You may be eligible for a fully-funded PhD scholarship to support your studies with us. The PhD in Hispanic Studies at Kent can be funded through the Consortium for the Humanities and the Arts South-East England (CHASE) collaborative doctoral partnerships. Please indicate in your application if you want to be considered, and explain your eligibility for the scheme. For the full list of scholarships available within the School, please see our postgraduate scholarship page.
Program Outline
Course structure
Duration:
3 to 4 years full-time, 5 to 6 years part-timeResearch
Research areas
Hispanic Studies can be broadly characterised as concerned with modern Hispanic studies, with two peninsular (Dr Antonio Lázaro-Reboll and Professor Núria Triana-Toribio) and two Latin American (Dr William Rowlandson and Dr Natalia Sobrevilla Perea) specialists. The Department’s range of interests covers contemporary Spanish drama, film and poetry; modern and avant-garde Spanish visual culture; Catalan studies; peninsular cultural studies; Latin American literature, including poetry, history, politics (in particular the Republican Andes) and culture; and Cuban literature, film and visual art.
Centre for American Studies
Provides supervision in many aspects of American Studies. Supervision is team-based and reflects the active research interests of the Centre, which broadly fit within the parameters of American literature, American history, American film and American politics.
Film, Media and Culture Research Group
Drawing together scholars from across the University – including Arts, European Culture and Languages, Digital Arts and Engineering, History, English and American Studies, Law, Sociology and beyond – the group furnishes a lively, member-led research culture that serves as a forum for Kent-based researchers and as a beacon for the international community.

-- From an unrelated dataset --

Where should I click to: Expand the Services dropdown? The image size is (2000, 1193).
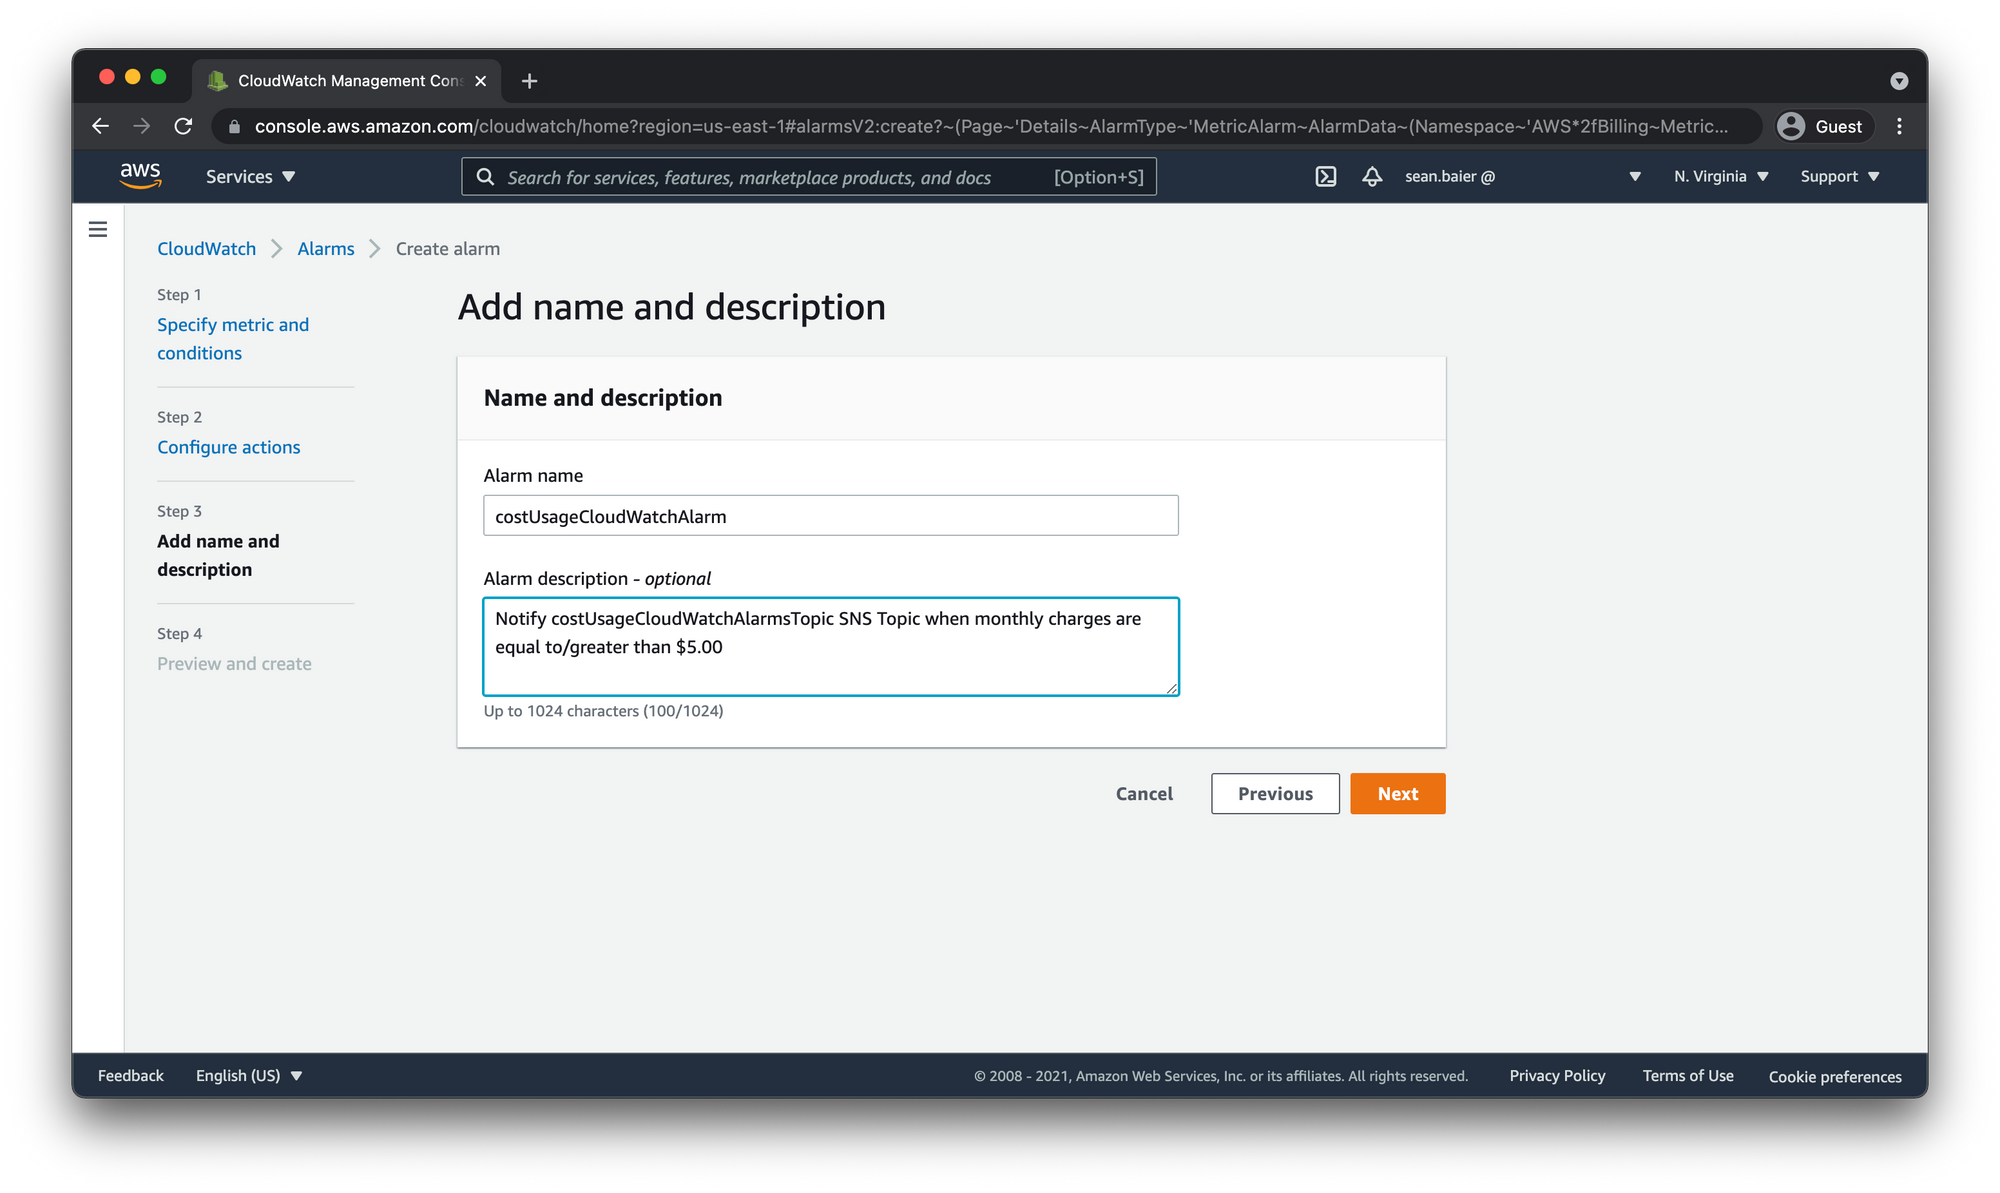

Centre for Modern European Literature
Many of the most significant European writers and literary movements of the modern period have traversed national, linguistic, and disciplinary borders. Co-directed by members of Comparative Literature, French, and German, the Centre for Modern European Literature aims to promote collaborative interdisciplinary research that can do justice to these kinds of border crossing. Ranging across English, French, German, Italian and Spanish literature, the Centre focuses in particular on the European avant-garde, European modernism and postmodernism, literary theory, the international reception of European writers, and the relations between modern European literature and the other arts, including painting, photography, film, music and architecture. The Centre’s activities include a lecture and seminar series and the regular organisation of conferences. It also works with the editors of the postgraduate journal
Skepsi
.Careers
The Department of Modern Languages is committed to developing your employability through a wide range of School events. Our graduates develop skills highly prized by employers in industry and the public sector, including oral and written communication, intellectual skills, and intercultural awareness and understanding.
Recent Hispanic Studies graduates have gone on to work in areas such as media, publishing, public administration, charities and voluntary work, education and teaching in the UK and around the world.